From 317e5a16cb8c769115b0c7554c060d638426b134 Mon Sep 17 00:00:00 2001
From: Bruno Grande <bruno.grande@sagebase.org>
Date: Thu, 25 Aug 2022 16:24:52 -0700
Subject: [PATCH] Improve AWS-related config for Sage profile

---
 conf/sage.config | 112 +++++++++++++++++++++++++++++------------------
 docs/sage.md     |   7 ++-
 2 files changed, 74 insertions(+), 45 deletions(-)

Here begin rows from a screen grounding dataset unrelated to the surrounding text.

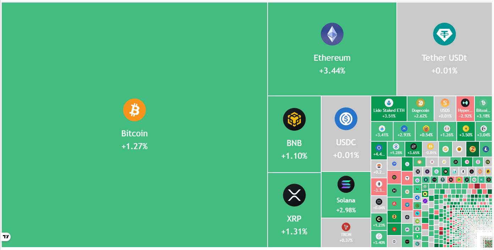This screenshot has height=250, width=494.
Task: Select the Chainlink tile showing +4.4
Action: (x=379, y=150)
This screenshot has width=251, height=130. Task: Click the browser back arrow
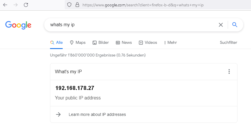(x=5, y=5)
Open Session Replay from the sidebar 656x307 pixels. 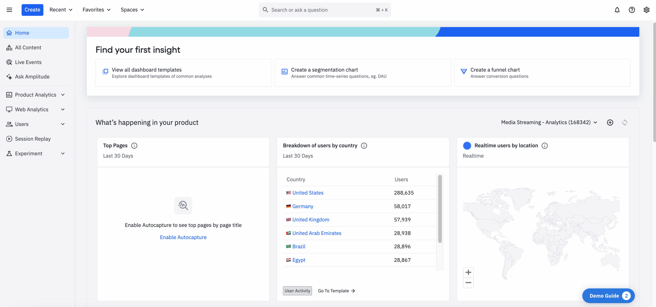coord(33,139)
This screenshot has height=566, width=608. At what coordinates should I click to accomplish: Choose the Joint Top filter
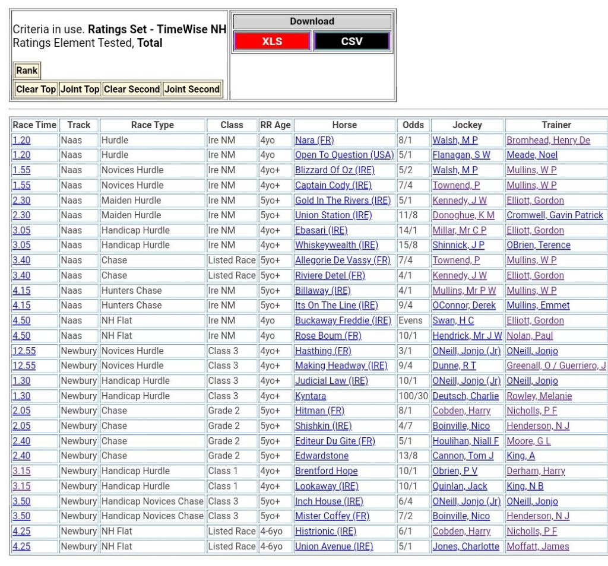click(x=80, y=89)
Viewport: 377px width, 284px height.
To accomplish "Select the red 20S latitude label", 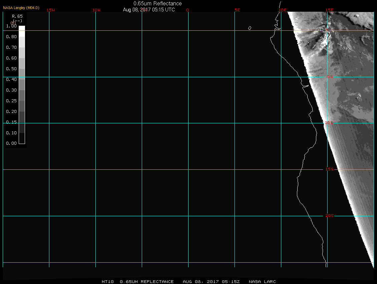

diff --git a/conf/sage.config b/conf/sage.config
index e5bfa8b..7477d83 100644
--- a/conf/sage.config
+++ b/conf/sage.config
@@ -1,62 +1,88 @@
+// Config profile metadata
 params {
   config_profile_description = 'The Sage Bionetworks profile'
   config_profile_contact = 'Bruno Grande (@BrunoGrandePhD)'
   config_profile_url = 'https://github.com/Sage-Bionetworks-Workflows'
 }
 
+// Leverage us-east-1 mirror of select human and mouse genomes
+params {
+  igenomes_base = 's3://sage-igenomes/igenomes'
+}
+
+// Enable retries globally for certain exit codes
 process {
-
-  cpus   = { check_max( 1    * slow(task.attempt), 'cpus'   ) }
-  memory = { check_max( 6.GB * task.attempt,       'memory' ) }
-  time   = { check_max( 24.h * task.attempt,       'time'   ) }
-
   errorStrategy = { task.exitStatus in [143,137,104,134,139,247] ? 'retry' : 'finish' }
   maxRetries    = 5
   maxErrors     = '-1'
-
-  // Process-specific resource requirements
-  withLabel:process_low {
-    cpus   = { check_max( 4     * slow(task.attempt),  'cpus'   ) }
-    memory = { check_max( 12.GB * task.attempt,        'memory' ) }
-    time   = { check_max( 24.h  * task.attempt,        'time'   ) }
-  }
-  withLabel:process_medium {
-    cpus   = { check_max( 12    * slow(task.attempt), 'cpus'   ) }
-    memory = { check_max( 36.GB * task.attempt,       'memory' ) }
-    time   = { check_max( 48.h  * task.attempt,       'time'   ) }
-  }
-  withLabel:process_high {
-    cpus   = { check_max( 24    * slow(task.attempt), 'cpus'   ) }
-    memory = { check_max( 72.GB * task.attempt,       'memory' ) }
-    time   = { check_max( 96.h  * task.attempt,       'time'   ) }
-  }
-  withLabel:process_long {
-    time   = { check_max( 192.h  * task.attempt,   'time'   ) }
-  }
-  withLabel:process_high_memory {
-    memory = { check_max( 128.GB * task.attempt,   'memory' ) }
-  }
-
-  // Preventing Sarek labels from using the actual maximums
-  withLabel:memory_max {
-    memory = { check_max( 128.GB * task.attempt,   'memory' ) }
-  }
-  withLabel:cpus_max {
-    cpus   = { check_max( 24    * slow(task.attempt), 'cpus'   ) }
-  }
-
 }
 
+// Increase time limit to allow file transfers to finish
+// The default is 12 hours, which results in timeouts
+threadPool.FileTransfer.maxAwait = '24 hour'
+
+// Configure Nextflow to be more reliable on AWS
 aws {
   region = "us-east-1"
+  client {
+    uploadChunkSize = 209715200
+  }
+}
+executor {
+    name = 'awsbatch'
+    // Ensure unlimited queue size on AWS Batch
+    queueSize = 100000
+    // Slow down the rate at which AWS Batch jobs accumulate in
+    // the queue (an attempt to prevent orphaned EBS volumes)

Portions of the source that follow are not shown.